— Begin —

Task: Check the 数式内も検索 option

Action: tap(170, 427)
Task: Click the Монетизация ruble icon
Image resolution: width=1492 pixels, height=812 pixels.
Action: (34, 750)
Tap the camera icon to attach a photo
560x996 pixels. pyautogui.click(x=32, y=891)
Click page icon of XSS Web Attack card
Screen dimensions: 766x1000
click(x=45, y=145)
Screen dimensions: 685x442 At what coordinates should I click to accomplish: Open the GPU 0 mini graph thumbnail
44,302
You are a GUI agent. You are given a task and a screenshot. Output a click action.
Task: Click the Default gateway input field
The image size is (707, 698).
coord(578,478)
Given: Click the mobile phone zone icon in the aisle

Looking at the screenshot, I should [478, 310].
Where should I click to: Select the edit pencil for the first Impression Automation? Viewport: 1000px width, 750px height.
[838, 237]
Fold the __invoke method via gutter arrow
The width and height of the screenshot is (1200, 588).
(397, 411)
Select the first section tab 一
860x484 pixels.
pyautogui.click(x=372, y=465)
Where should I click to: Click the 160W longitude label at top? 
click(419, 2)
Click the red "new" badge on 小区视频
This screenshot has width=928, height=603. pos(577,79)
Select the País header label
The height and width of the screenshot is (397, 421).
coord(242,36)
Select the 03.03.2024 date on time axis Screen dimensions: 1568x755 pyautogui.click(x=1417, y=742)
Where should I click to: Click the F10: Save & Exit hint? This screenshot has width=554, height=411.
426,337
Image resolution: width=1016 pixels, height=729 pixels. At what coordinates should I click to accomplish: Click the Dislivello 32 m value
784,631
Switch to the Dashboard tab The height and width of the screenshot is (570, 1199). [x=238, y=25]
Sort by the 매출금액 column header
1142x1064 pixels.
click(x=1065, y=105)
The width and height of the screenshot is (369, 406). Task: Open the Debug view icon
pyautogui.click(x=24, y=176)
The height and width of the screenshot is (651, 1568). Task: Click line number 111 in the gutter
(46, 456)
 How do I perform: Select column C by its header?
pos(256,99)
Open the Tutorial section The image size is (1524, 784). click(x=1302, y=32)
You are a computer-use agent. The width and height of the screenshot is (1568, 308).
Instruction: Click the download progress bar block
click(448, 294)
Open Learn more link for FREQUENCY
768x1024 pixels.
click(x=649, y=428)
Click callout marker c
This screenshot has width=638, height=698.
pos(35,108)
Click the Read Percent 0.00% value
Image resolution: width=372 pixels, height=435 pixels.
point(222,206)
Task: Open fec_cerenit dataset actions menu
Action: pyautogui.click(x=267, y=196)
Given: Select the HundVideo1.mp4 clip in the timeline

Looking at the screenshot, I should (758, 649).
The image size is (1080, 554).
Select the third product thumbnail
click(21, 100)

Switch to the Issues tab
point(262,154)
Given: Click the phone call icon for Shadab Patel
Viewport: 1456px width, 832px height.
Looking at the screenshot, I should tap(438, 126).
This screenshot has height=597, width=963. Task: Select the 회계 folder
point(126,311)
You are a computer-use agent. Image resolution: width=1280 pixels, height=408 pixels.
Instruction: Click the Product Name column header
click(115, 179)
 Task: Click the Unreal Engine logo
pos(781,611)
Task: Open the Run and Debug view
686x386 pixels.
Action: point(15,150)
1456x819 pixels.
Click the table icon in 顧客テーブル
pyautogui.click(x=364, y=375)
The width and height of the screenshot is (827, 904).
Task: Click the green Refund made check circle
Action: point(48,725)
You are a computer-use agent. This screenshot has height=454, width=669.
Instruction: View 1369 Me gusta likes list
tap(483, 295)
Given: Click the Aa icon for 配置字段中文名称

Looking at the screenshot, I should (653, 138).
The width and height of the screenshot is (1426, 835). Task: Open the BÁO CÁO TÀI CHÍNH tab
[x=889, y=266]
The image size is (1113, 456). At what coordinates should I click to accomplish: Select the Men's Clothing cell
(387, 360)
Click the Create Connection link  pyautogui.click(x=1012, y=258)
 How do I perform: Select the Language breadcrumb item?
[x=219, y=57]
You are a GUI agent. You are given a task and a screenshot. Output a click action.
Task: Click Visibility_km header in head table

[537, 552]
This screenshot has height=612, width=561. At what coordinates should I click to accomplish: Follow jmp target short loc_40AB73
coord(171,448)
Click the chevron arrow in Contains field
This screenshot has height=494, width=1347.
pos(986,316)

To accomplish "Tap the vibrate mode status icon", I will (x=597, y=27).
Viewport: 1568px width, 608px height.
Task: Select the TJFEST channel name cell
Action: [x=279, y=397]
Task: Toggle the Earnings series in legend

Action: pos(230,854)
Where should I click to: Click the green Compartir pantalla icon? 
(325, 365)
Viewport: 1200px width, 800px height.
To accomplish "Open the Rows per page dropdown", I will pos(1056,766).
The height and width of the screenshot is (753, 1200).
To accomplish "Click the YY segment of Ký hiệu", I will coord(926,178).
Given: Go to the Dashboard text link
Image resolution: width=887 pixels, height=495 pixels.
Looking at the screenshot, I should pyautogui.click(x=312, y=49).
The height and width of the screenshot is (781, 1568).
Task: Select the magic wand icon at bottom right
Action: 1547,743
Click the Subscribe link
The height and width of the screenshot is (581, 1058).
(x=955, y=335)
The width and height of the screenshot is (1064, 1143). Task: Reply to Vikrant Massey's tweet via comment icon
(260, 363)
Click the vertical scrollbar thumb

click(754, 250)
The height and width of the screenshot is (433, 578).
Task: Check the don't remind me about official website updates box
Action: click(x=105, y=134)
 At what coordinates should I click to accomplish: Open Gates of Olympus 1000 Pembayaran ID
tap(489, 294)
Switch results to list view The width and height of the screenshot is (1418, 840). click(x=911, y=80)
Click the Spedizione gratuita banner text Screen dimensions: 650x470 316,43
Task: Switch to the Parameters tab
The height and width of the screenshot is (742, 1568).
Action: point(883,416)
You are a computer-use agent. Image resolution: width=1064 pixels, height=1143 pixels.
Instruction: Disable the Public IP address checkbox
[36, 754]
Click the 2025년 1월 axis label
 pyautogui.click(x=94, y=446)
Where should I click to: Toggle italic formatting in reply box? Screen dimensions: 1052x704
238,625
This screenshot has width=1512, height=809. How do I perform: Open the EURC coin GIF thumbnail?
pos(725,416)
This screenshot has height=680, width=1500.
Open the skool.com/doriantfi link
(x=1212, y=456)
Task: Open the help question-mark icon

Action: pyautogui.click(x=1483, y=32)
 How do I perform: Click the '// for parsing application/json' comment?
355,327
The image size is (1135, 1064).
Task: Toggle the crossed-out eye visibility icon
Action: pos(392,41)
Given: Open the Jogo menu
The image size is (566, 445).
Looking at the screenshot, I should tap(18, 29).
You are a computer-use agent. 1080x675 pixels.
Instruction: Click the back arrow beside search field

— End —

#### WHAT YOU ARE ASKED TO DO:
Reproduce the listing above in full, changing every "Where should I click to" to "Where do I click to" and leaving everything else as it is.

#### RESULT BELOW:
Task: Check the 数式内も検索 option

Action: tap(170, 427)
Task: Click the Монетизация ruble icon
Image resolution: width=1492 pixels, height=812 pixels.
Action: (34, 750)
Tap the camera icon to attach a photo
560x996 pixels. pyautogui.click(x=32, y=891)
Click page icon of XSS Web Attack card
Screen dimensions: 766x1000
click(x=45, y=145)
Screen dimensions: 685x442 At what coordinates should I click to accomplish: Open the GPU 0 mini graph thumbnail
44,302
You are a GUI agent. You are given a task and a screenshot. Output a click action.
Task: Click the Default gateway input field
The image size is (707, 698).
coord(578,478)
Given: Click the mobile phone zone icon in the aisle

Looking at the screenshot, I should [478, 310].
Where do I click to: Select the edit pencil for the first Impression Automation? Viewport: 1000px width, 750px height.
[838, 237]
Fold the __invoke method via gutter arrow
The width and height of the screenshot is (1200, 588).
(397, 411)
Select the first section tab 一
860x484 pixels.
pyautogui.click(x=372, y=465)
Where do I click to: Click the 160W longitude label at top? 
click(419, 2)
Click the red "new" badge on 小区视频
This screenshot has width=928, height=603. pos(577,79)
Select the País header label
The height and width of the screenshot is (397, 421).
coord(242,36)
Select the 03.03.2024 date on time axis Screen dimensions: 1568x755 pyautogui.click(x=1417, y=742)
Where do I click to: Click the F10: Save & Exit hint? This screenshot has width=554, height=411.
426,337
Image resolution: width=1016 pixels, height=729 pixels. At what coordinates should I click to accomplish: Click the Dislivello 32 m value
784,631
Switch to the Dashboard tab The height and width of the screenshot is (570, 1199). [x=238, y=25]
Sort by the 매출금액 column header
1142x1064 pixels.
click(x=1065, y=105)
The width and height of the screenshot is (369, 406). Task: Open the Debug view icon
pyautogui.click(x=24, y=176)
The height and width of the screenshot is (651, 1568). Task: Click line number 111 in the gutter
(46, 456)
 How do I perform: Select column C by its header?
pos(256,99)
Open the Tutorial section The image size is (1524, 784). click(x=1302, y=32)
You are a computer-use agent. The width and height of the screenshot is (1568, 308).
Instruction: Click the download progress bar block
click(448, 294)
Open Learn more link for FREQUENCY
768x1024 pixels.
click(x=649, y=428)
Click callout marker c
This screenshot has width=638, height=698.
pos(35,108)
Click the Read Percent 0.00% value
Image resolution: width=372 pixels, height=435 pixels.
point(222,206)
Task: Open fec_cerenit dataset actions menu
Action: pyautogui.click(x=267, y=196)
Given: Select the HundVideo1.mp4 clip in the timeline

Looking at the screenshot, I should (758, 649).
The image size is (1080, 554).
Select the third product thumbnail
click(21, 100)

Switch to the Issues tab
point(262,154)
Given: Click the phone call icon for Shadab Patel
Viewport: 1456px width, 832px height.
Looking at the screenshot, I should tap(438, 126).
This screenshot has height=597, width=963. Task: Select the 회계 folder
point(126,311)
You are a computer-use agent. Image resolution: width=1280 pixels, height=408 pixels.
Instruction: Click the Product Name column header
click(115, 179)
 Task: Click the Unreal Engine logo
pos(781,611)
Task: Open the Run and Debug view
686x386 pixels.
Action: point(15,150)
1456x819 pixels.
Click the table icon in 顧客テーブル
pyautogui.click(x=364, y=375)
The width and height of the screenshot is (827, 904).
Task: Click the green Refund made check circle
Action: point(48,725)
You are a computer-use agent. This screenshot has height=454, width=669.
Instruction: View 1369 Me gusta likes list
tap(483, 295)
Given: Click the Aa icon for 配置字段中文名称

Looking at the screenshot, I should (653, 138).
The width and height of the screenshot is (1426, 835). Task: Open the BÁO CÁO TÀI CHÍNH tab
[x=889, y=266]
The image size is (1113, 456). At what coordinates should I click to accomplish: Select the Men's Clothing cell
(387, 360)
Click the Create Connection link  pyautogui.click(x=1012, y=258)
 How do I perform: Select the Language breadcrumb item?
[x=219, y=57]
You are a GUI agent. You are given a task and a screenshot. Output a click action.
Task: Click Visibility_km header in head table

[537, 552]
This screenshot has height=612, width=561. At what coordinates should I click to accomplish: Follow jmp target short loc_40AB73
coord(171,448)
Click the chevron arrow in Contains field
This screenshot has height=494, width=1347.
pos(986,316)

To accomplish "Tap the vibrate mode status icon", I will (x=597, y=27).
Viewport: 1568px width, 608px height.
Task: Select the TJFEST channel name cell
Action: [x=279, y=397]
Task: Toggle the Earnings series in legend

Action: pos(230,854)
Where do I click to: Click the green Compartir pantalla icon? 
(325, 365)
Viewport: 1200px width, 800px height.
To accomplish "Open the Rows per page dropdown", I will pos(1056,766).
The height and width of the screenshot is (753, 1200).
To accomplish "Click the YY segment of Ký hiệu", I will coord(926,178).
Given: Go to the Dashboard text link
Image resolution: width=887 pixels, height=495 pixels.
Looking at the screenshot, I should pyautogui.click(x=312, y=49).
The height and width of the screenshot is (781, 1568).
Task: Select the magic wand icon at bottom right
Action: 1547,743
Click the Subscribe link
The height and width of the screenshot is (581, 1058).
(x=955, y=335)
The width and height of the screenshot is (1064, 1143). Task: Reply to Vikrant Massey's tweet via comment icon
(260, 363)
Click the vertical scrollbar thumb

click(754, 250)
The height and width of the screenshot is (433, 578).
Task: Check the don't remind me about official website updates box
Action: click(x=105, y=134)
 At what coordinates should I click to accomplish: Open Gates of Olympus 1000 Pembayaran ID
tap(489, 294)
Switch results to list view The width and height of the screenshot is (1418, 840). click(x=911, y=80)
Click the Spedizione gratuita banner text Screen dimensions: 650x470 316,43
Task: Switch to the Parameters tab
The height and width of the screenshot is (742, 1568).
Action: point(883,416)
You are a computer-use agent. Image resolution: width=1064 pixels, height=1143 pixels.
Instruction: Disable the Public IP address checkbox
[36, 754]
Click the 2025년 1월 axis label
 pyautogui.click(x=94, y=446)
Where do I click to: Toggle italic formatting in reply box? Screen dimensions: 1052x704
238,625
This screenshot has width=1512, height=809. How do I perform: Open the EURC coin GIF thumbnail?
pos(725,416)
This screenshot has height=680, width=1500.
Open the skool.com/doriantfi link
(x=1212, y=456)
Task: Open the help question-mark icon

Action: pyautogui.click(x=1483, y=32)
 How do I perform: Click the '// for parsing application/json' comment?
355,327
The image size is (1135, 1064).
Task: Toggle the crossed-out eye visibility icon
Action: pos(392,41)
Given: Open the Jogo menu
The image size is (566, 445).
Looking at the screenshot, I should tap(18, 29).
You are a computer-use agent. 1080x675 pixels.
Instruction: Click the back arrow beside search field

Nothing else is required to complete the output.